:: What the exercise asks ::
Reproduce precisely the lines between the start of the data below and the line with "西班牙语单词本 (650, 2425)", both included.

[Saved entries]
*****

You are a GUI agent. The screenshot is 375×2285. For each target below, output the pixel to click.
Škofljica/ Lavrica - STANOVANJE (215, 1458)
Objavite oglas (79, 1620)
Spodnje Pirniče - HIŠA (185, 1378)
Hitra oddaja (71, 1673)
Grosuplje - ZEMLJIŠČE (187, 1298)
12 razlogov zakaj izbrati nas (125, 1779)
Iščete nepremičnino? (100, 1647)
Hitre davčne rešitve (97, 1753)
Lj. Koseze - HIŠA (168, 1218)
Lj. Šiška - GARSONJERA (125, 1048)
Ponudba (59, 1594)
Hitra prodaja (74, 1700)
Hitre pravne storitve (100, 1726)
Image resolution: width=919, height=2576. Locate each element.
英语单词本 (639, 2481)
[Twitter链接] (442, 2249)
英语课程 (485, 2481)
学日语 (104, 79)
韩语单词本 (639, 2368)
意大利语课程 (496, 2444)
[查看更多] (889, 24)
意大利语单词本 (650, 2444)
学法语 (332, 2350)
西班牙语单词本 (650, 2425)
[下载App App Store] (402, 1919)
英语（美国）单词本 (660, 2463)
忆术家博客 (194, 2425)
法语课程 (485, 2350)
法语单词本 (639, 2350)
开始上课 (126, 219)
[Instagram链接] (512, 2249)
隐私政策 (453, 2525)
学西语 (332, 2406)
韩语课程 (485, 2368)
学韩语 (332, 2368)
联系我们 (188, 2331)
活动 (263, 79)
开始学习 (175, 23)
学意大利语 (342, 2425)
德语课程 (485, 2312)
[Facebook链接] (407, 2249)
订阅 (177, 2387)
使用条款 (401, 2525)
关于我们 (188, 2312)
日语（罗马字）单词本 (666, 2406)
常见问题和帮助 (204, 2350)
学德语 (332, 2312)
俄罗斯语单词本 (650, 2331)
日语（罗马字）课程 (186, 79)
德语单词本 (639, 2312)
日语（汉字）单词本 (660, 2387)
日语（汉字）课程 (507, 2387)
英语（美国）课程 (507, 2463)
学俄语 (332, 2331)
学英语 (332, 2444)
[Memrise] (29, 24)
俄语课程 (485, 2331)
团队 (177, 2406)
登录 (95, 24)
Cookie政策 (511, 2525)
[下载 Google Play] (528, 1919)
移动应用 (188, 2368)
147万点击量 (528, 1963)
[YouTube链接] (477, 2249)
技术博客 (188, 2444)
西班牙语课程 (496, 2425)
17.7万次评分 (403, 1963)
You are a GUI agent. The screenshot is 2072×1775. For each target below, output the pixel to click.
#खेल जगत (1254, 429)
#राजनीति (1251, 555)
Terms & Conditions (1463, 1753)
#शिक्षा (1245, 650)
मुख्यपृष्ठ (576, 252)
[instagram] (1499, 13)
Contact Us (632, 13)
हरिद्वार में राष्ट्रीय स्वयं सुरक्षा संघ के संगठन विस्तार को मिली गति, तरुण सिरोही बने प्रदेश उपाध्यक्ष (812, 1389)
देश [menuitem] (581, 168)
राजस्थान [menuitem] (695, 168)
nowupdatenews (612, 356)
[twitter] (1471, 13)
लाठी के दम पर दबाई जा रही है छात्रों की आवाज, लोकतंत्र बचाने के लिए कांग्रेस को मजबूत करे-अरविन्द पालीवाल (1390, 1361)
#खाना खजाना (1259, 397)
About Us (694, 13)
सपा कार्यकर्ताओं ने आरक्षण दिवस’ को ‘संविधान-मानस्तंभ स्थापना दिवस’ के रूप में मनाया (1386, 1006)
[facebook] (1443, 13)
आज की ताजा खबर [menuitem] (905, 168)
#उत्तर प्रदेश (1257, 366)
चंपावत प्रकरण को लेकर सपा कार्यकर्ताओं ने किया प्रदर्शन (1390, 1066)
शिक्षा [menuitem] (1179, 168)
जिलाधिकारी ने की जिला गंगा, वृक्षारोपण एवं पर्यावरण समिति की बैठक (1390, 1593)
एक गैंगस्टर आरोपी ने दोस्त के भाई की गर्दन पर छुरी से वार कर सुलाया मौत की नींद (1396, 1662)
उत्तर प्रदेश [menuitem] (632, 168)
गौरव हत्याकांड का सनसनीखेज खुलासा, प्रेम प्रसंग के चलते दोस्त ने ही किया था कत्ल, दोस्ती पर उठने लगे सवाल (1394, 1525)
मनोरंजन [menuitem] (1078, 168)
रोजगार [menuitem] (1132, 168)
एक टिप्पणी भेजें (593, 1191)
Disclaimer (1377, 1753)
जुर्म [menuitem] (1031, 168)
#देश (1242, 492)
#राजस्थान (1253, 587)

*****

:: Exercise result ::
You are a GUI agent. The screenshot is 375×2285. For each target below, output the pixel to click.
Škofljica/ Lavrica - STANOVANJE (215, 1458)
Objavite oglas (79, 1620)
Spodnje Pirniče - HIŠA (185, 1378)
Hitra oddaja (71, 1673)
Grosuplje - ZEMLJIŠČE (187, 1298)
12 razlogov zakaj izbrati nas (125, 1779)
Iščete nepremičnino? (100, 1647)
Hitre davčne rešitve (97, 1753)
Lj. Koseze - HIŠA (168, 1218)
Lj. Šiška - GARSONJERA (125, 1048)
Ponudba (59, 1594)
Hitra prodaja (74, 1700)
Hitre pravne storitve (100, 1726)
Image resolution: width=919, height=2576. Locate each element.
英语单词本 (639, 2481)
[Twitter链接] (442, 2249)
英语课程 (485, 2481)
学日语 (104, 79)
韩语单词本 (639, 2368)
意大利语课程 (496, 2444)
[查看更多] (889, 24)
意大利语单词本 (650, 2444)
学法语 (332, 2350)
西班牙语单词本 (650, 2425)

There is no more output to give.